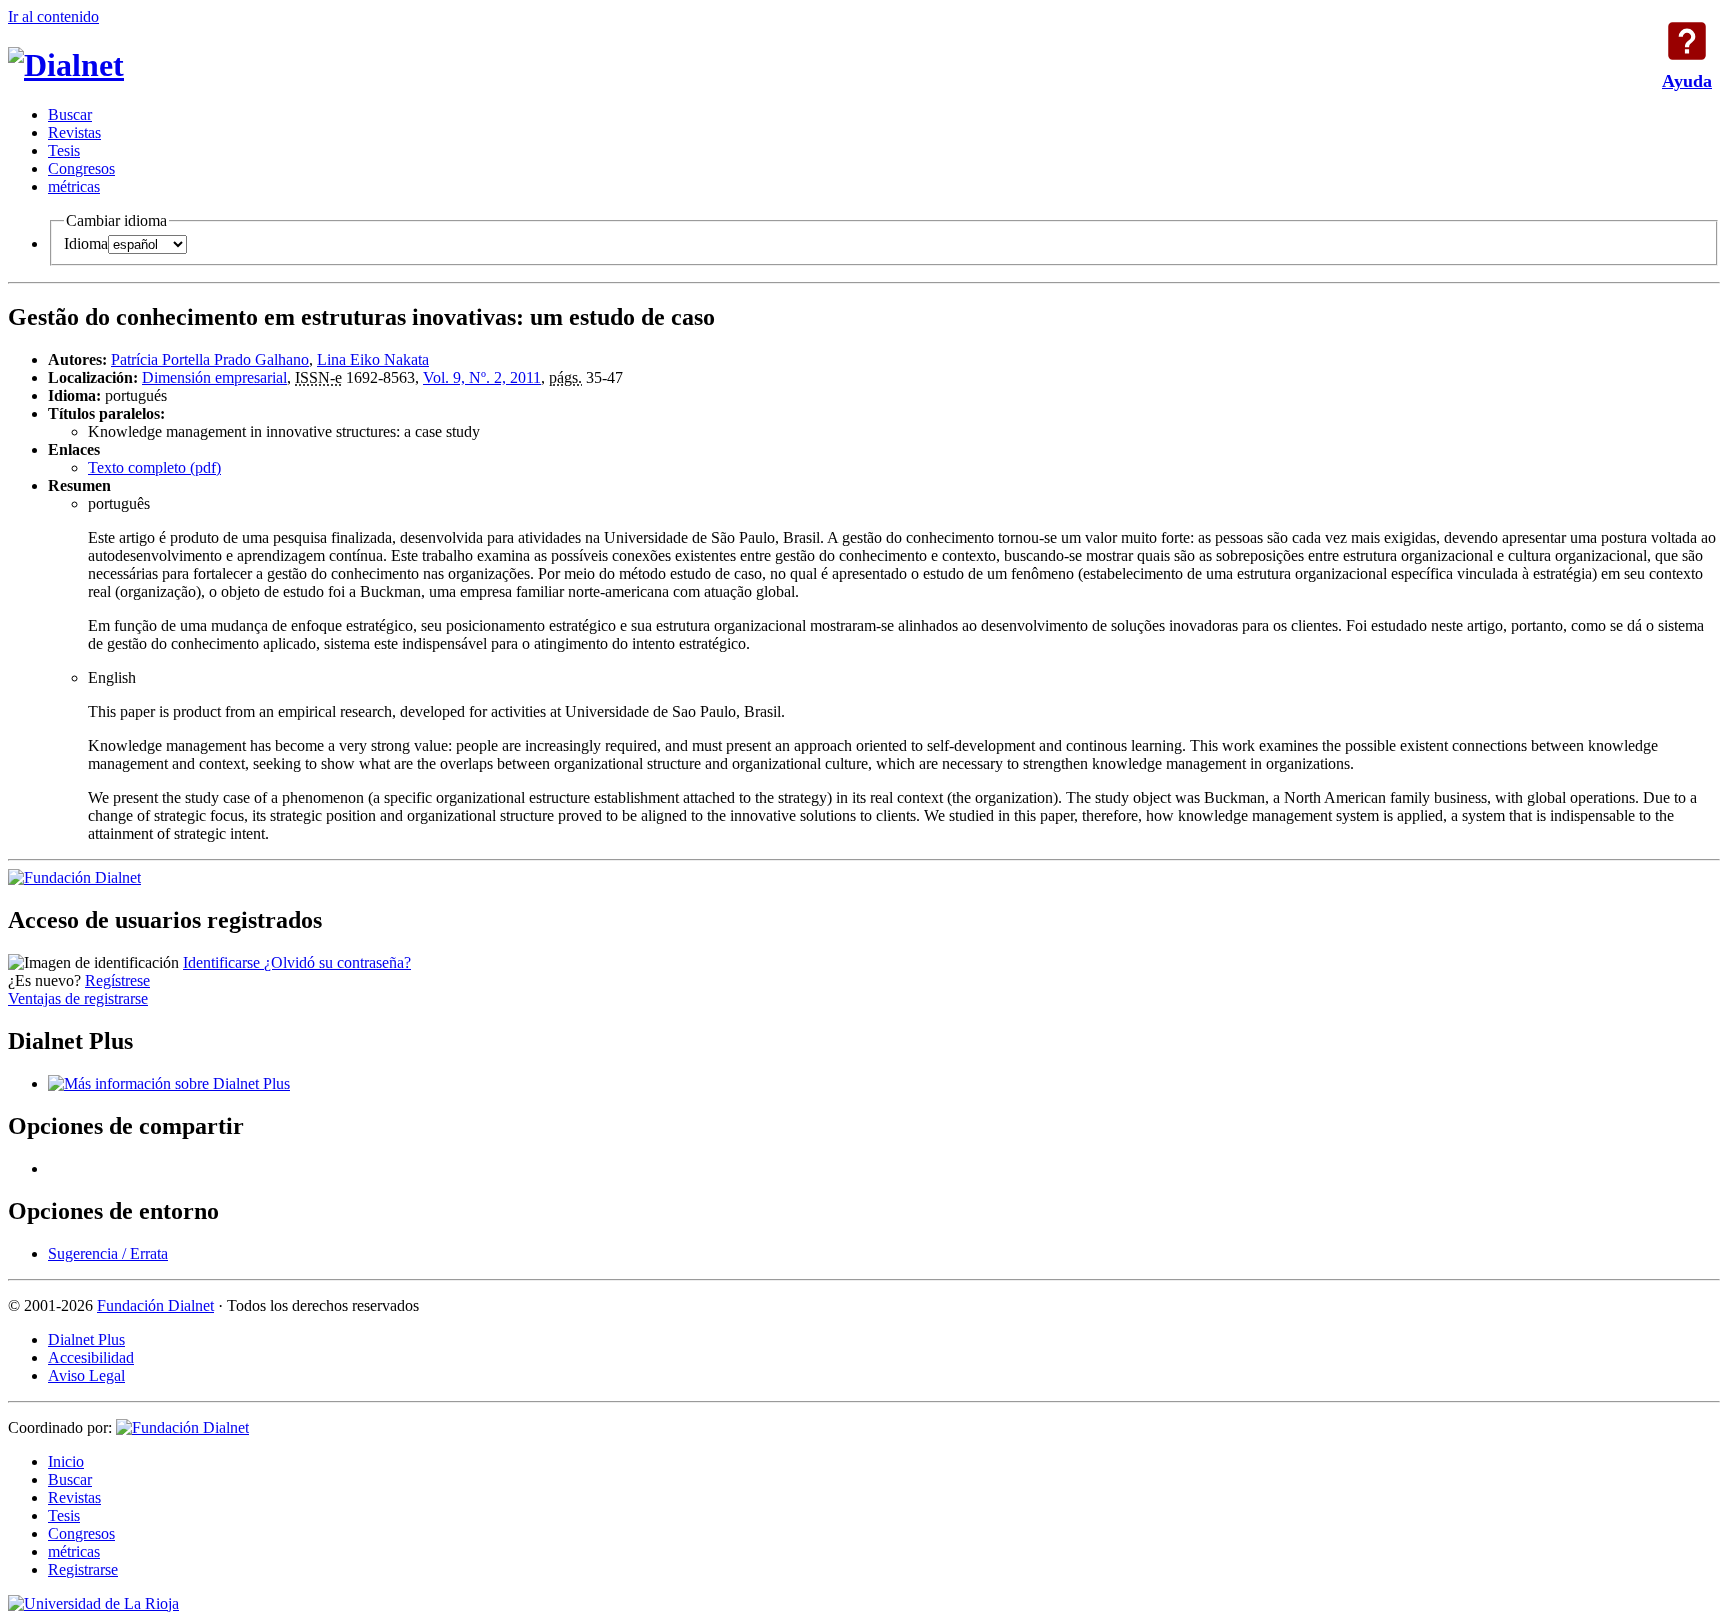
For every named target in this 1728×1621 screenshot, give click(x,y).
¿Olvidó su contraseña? (337, 962)
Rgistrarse (83, 1569)
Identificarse (223, 962)
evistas (74, 132)
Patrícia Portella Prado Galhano (210, 359)
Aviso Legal (86, 1375)
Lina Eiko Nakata (373, 359)
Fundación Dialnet (155, 1305)
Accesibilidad (91, 1357)
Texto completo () (154, 467)
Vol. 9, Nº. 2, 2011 (482, 377)
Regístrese (117, 980)
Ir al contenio (53, 16)
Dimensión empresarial (214, 377)
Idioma (86, 243)
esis (64, 150)
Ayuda (1687, 41)
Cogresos (81, 168)
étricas (74, 186)
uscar (70, 114)
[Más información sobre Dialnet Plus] (169, 1083)
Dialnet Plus (86, 1339)
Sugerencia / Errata (108, 1253)
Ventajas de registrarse (78, 998)
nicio (66, 1461)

-=-=-

-- Task requirements --
Where does the word "Dialnet" occur in the data? Copy every line that has it.

-- Answer below --
Fundación Dialnet (155, 1305)
[Más información sobre Dialnet Plus] (169, 1083)
Dialnet Plus (86, 1339)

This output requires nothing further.